Ini pencapaian! Waktu SMP, susah banget yang namanya bangun pagi (kecuali kalo sekolah). Kalo udah libur, tidurnya nggak ingat waktu karena memang hobi begadang juga waktu itu. Bangun pagi kalo udah dimarahin Ibu. Dibawelin mulu pokoknya tentang bangun pagi. Pokoknya agak susah bangun pagi tanpa harus ngerasa ngantuk lagi dan ini bertahan sampe SMA. But thanks to my mom yang selalu bawelin saya tentang pentingnya bangun pagi! Sejak libur kelulusan SMA kan di rumah terus, jadi selalu dipaksa bangun pagi. Memang agak susah sih ngejadiin itu sebuah habit, tapi waktu memulai waktu gap year saya, saya berhasil menjadi morning person sampe akhirnya memulai waktu perkuliahan yay.

2. Lebih menjaga makan

Meskipun pada saat menulis ini, saya kembali ke pola makan nggak sehat kayak dulu:( Makan suka ngga mikir lagi. Asli, karena sempat menerapkan pola makan yang (agak) sehat, ini kerasa banget ga enak badannya huhu. Mana ngga olahraga. Tapi, seminggu setelah menulis ini saya udah bertekad untuk makan (agak) sehat lagi. Semoga bukan hanya wacana.

3. Being more organized!

Kalau kenal saya dari dulu pasti deh tau kalo saya anaknya berantakan banget. Semuanya suka-suka saya. Kamar ngga pernah beres. Jadwal ini itu berantakan. Acak-acakan banget. Tapi, sekarang jadi seneng ngerapihin ini itu, bikin jadwal yang teratur; dari jadwal tidur, jadwal belajar, jadwal makan. Terus bikin upcoming schedule gitu dan bikin to-do-list. Dan alhamdulillahnya, saya sering bener-bener ngelaksanain apa yang udah saya tulis itu walaupun sekali dua kali juga ada yang ga jadi dikerjain. But, it's a nice progress.



4. Lulus SBMPTN


Akhirnya saya jadi mahasiswa baru di salah satu PTN hehe dan satu semester telah berlalu. Walaupun bukan pilihan pertama, tapi sedang mencoba bersyukur karena masih diterima di jurusan yang diinginkan dan sedang mencoba melihat hal dari sisi positifnya.
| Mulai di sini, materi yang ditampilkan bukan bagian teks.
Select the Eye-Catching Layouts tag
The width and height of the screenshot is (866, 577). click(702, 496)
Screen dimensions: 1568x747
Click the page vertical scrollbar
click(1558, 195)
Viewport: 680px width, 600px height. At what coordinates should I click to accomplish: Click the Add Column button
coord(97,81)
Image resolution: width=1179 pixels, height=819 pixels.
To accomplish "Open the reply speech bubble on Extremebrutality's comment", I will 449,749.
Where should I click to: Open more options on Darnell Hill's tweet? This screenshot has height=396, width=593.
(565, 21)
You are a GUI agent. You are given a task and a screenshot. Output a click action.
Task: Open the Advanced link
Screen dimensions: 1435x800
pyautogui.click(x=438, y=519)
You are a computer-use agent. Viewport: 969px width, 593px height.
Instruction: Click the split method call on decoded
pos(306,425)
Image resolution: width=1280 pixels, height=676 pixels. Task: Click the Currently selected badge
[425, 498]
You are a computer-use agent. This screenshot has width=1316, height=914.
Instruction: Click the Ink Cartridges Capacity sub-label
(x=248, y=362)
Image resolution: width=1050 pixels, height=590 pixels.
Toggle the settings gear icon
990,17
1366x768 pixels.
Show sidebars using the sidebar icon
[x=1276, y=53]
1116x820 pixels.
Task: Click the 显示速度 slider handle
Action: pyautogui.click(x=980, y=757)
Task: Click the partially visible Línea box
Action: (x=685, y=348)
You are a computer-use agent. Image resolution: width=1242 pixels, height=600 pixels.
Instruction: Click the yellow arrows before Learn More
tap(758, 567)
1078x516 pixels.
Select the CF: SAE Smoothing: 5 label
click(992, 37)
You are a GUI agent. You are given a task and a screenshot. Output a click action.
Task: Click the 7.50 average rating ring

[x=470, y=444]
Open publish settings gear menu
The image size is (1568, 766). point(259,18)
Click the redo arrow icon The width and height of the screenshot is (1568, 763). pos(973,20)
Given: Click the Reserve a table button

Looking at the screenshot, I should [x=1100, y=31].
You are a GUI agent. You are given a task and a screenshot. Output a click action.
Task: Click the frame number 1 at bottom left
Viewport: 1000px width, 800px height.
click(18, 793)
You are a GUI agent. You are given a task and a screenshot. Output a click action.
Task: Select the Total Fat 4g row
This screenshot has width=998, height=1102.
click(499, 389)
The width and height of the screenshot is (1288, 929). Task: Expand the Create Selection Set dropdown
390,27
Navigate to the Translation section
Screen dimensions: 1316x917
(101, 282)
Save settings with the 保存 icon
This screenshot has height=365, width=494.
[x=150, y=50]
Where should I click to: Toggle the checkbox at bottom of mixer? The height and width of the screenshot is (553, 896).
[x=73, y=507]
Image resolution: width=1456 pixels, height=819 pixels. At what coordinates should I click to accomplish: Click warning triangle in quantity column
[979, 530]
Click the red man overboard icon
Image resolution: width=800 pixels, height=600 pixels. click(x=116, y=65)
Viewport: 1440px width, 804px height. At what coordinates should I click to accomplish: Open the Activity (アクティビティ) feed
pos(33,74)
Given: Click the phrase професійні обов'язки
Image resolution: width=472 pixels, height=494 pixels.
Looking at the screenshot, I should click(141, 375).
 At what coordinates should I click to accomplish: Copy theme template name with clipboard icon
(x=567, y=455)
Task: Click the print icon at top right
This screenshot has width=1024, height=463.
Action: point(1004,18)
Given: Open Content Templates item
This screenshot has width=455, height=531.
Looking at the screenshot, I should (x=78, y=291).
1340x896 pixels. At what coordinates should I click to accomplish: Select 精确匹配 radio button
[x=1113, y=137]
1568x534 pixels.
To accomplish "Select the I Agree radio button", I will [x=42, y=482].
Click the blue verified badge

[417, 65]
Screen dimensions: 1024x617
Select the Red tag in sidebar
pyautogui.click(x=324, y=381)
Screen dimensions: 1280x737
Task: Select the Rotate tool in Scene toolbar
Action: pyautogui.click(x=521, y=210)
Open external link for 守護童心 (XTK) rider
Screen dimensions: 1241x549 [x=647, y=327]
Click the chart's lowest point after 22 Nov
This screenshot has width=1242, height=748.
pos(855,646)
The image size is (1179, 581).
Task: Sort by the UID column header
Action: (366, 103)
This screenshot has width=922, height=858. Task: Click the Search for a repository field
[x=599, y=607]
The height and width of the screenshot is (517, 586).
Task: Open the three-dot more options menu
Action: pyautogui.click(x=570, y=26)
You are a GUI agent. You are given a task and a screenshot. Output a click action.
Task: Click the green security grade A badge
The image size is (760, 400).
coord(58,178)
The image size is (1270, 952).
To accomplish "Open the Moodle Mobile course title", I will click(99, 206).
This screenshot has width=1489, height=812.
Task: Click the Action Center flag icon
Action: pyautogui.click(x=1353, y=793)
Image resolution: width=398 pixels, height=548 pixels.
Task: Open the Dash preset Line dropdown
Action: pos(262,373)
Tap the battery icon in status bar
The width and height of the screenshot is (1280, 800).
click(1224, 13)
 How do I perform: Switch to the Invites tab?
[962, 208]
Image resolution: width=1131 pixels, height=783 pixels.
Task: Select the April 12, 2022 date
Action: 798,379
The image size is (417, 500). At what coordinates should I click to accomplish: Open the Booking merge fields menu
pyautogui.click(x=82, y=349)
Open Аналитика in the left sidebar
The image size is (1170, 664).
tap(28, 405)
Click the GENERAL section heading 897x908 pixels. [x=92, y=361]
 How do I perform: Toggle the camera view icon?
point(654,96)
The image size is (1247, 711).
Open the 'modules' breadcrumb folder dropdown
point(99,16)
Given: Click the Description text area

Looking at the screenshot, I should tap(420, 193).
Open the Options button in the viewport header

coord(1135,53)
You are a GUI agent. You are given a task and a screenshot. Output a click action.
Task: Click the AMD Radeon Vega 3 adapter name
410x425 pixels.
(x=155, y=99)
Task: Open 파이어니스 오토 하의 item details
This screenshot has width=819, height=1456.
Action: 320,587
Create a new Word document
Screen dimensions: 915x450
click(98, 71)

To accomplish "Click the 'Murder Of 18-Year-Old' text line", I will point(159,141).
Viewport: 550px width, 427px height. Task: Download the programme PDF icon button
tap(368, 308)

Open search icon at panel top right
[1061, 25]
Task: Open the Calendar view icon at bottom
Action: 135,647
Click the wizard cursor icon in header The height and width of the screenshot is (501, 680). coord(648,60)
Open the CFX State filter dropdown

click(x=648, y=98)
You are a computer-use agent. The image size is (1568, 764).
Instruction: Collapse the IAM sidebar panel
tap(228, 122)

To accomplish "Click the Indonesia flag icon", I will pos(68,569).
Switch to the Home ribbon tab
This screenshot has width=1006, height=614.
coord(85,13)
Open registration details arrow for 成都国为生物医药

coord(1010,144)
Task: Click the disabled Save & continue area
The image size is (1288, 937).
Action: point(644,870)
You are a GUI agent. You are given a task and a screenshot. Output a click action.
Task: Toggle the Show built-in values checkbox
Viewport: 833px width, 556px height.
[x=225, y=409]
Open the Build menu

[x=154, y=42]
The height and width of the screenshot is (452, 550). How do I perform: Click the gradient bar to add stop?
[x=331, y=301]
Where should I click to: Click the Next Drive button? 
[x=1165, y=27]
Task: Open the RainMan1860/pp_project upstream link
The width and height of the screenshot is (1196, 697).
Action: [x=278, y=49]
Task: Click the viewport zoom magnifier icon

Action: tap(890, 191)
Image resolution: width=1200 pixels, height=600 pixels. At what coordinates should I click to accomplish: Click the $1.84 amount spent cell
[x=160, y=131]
Kalau mengenai resolusi di tahun 2018 itu banyak banget! Dan kayaknya nggak bakal ditulis di sini. Apalagi resolusi-resolusinya kebanyakan memang lebih layak buat ditulis di jurnal pribadi aja hehe. Tapi, untuk sekarang pengen rajin nulis dan menghidupkan kembali blog saya. Menulis dengan hati. Jadi, maksudnya tetep nulis tanpa mengharap ada yang baca. Dan sekarang blogwalking kan emang jarang banget yah dibanding dulu....jadi ya nulis aja. Menulis karena memang ingin menulis. Pokoknya, kalau untuk blog nulis apa aja deh. Random kayak dulu. Entah buku favorit, film, kegiatan kuliah, curhat gajelas, dan apa aja yang bisa diceritakan. Rencana bulan Maret, saya pengen ngepost tiap hari dengan hasthtag ala ala #MaretBercerita (kayak Laut Bercerita yak)

Ya semoga nggak cuma wacana.

Dan semoga resolusi-resolusi di 2018 bisa terealisasikan.

Semoga di 2018 bisa menjadi lebih baik lagi.